Aangevallen uitspraak
5.    De rechtbank heeft overwogen dat de minister met de verwijzing naar het advies van het Openbaar Ministerie onvoldoende inzicht heeft gegeven in de wijze waarop de door hem gehanteerde criteria zijn beoordeeld en tegen elkaar zijn afgewogen. Zo heeft de minister onvoldoende gemotiveerd dat [wederpartij] geen specifieke opleiding heeft genoten en dat door hem niet meer dan normale carrièrehinder wordt ondervonden. De minister heeft onvoldoende inzichtelijk gemaakt op welke wijze de ernst van het delict, dat als gering ernstig delict kan worden aangemerkt, is afgewogen tegen de leeftijd van eiser ten tijde van het delict, het tijdsverloop sinds het delict, de wijze van afdoening door het OM en de omstandigheid dat er geen andere delicten in de justitiële documentatie van [wederpartij] zijn vermeld. Verder blijkt uit de adviezen van het OM niet hoe de weging van de persoonlijke omstandigheden in relatie tot het algemene belang van een goede strafrechtspleging heeft plaatsgevonden. Het besluit van 3 september 2018 is daarom naar het oordeel van de rechtbank in strijd met de artikelen 3:2 en 7:12, eerste lid, van de Algemene wet bestuursrecht.

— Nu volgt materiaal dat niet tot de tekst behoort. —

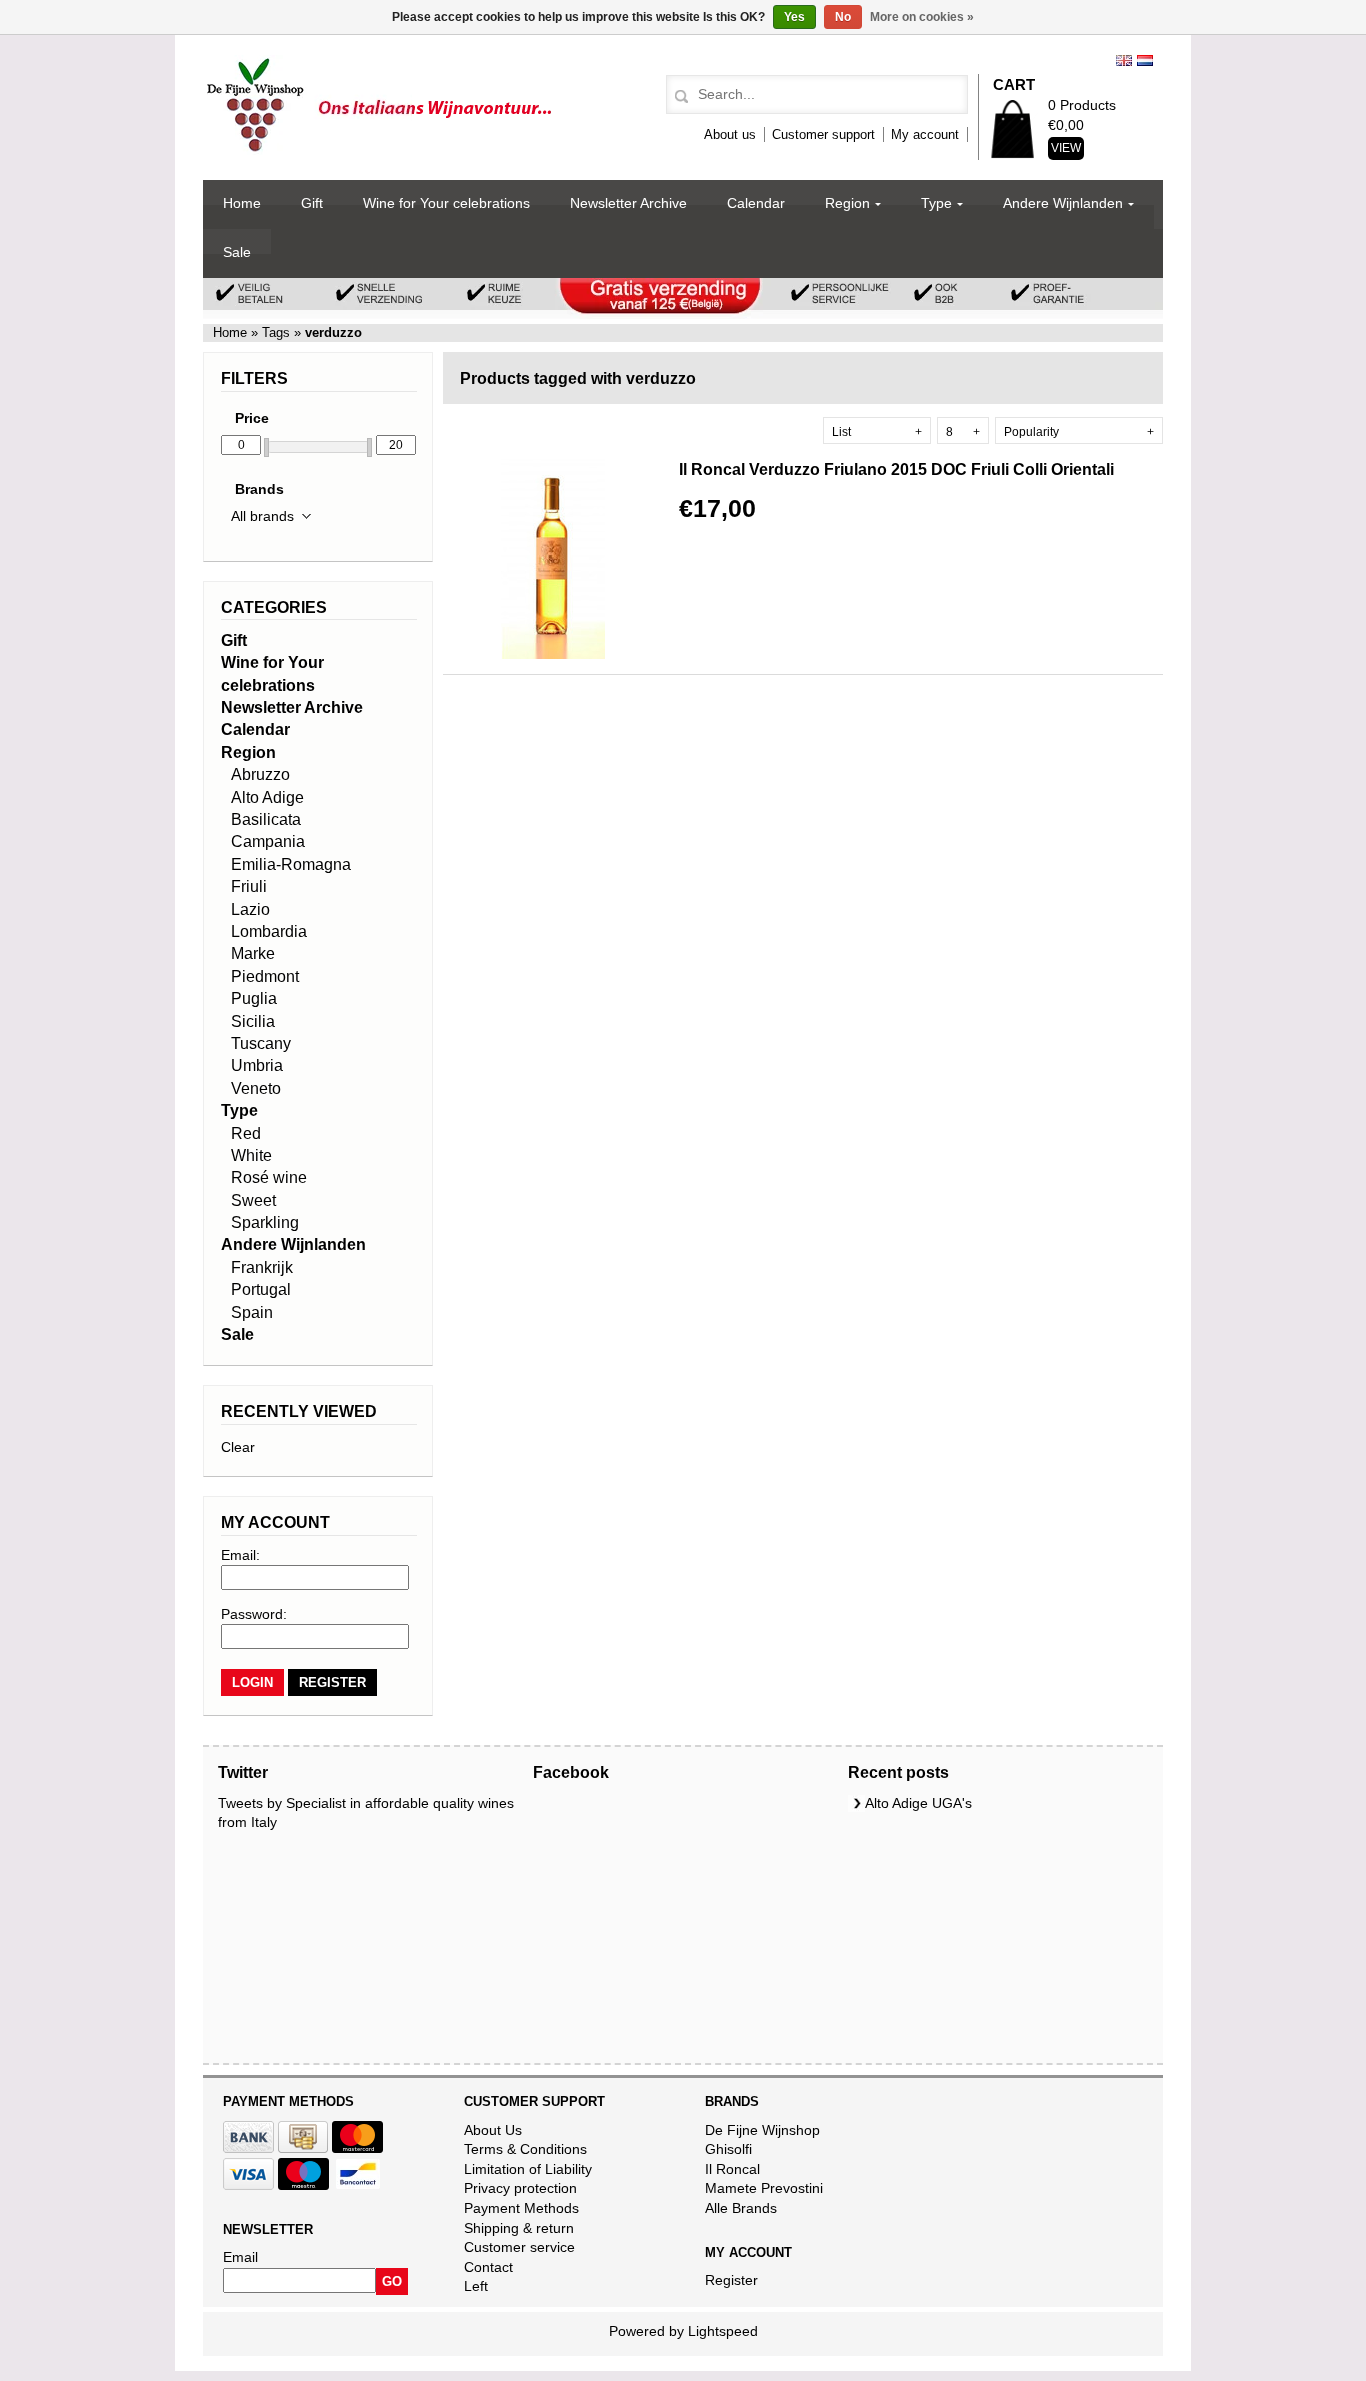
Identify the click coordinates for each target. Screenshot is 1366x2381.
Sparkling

Hoger beroep van de minister
6.    De minister betoogt dat de rechtbank ten onrechte heeft overwogen dat het besluit van 3 september 2018 onvoldoende is gemotiveerd. De rechtbank heeft miskend dat [wederpartij] niet aannemelijk heeft gemaakt dat hij bovenmatige (carrière)hinder ondervindt. Van dergelijke hinder is alleen in zeer uitzonderlijke gevallen sprake. Met zijn opleiding en achtergrond heeft [wederpartij] zowel binnen als buiten Nederland een goed carrièreperspectief. Dit wordt bevestigd door uitlatingen van [wederpartij] zelf en van zijn vorige werkgever. Er is geen aanknopingspunt om aan te nemen dat de door [wederpartij] gevolgde opleiding enkel is gericht op het bedienen van een bepaald soort machines in visumplichtige landen. Bovendien heeft [wederpartij] niet aannemelijk gemaakt dat de registratie in het JDS het onmogelijk maakt om een visum te verkrijgen, aldus de minister.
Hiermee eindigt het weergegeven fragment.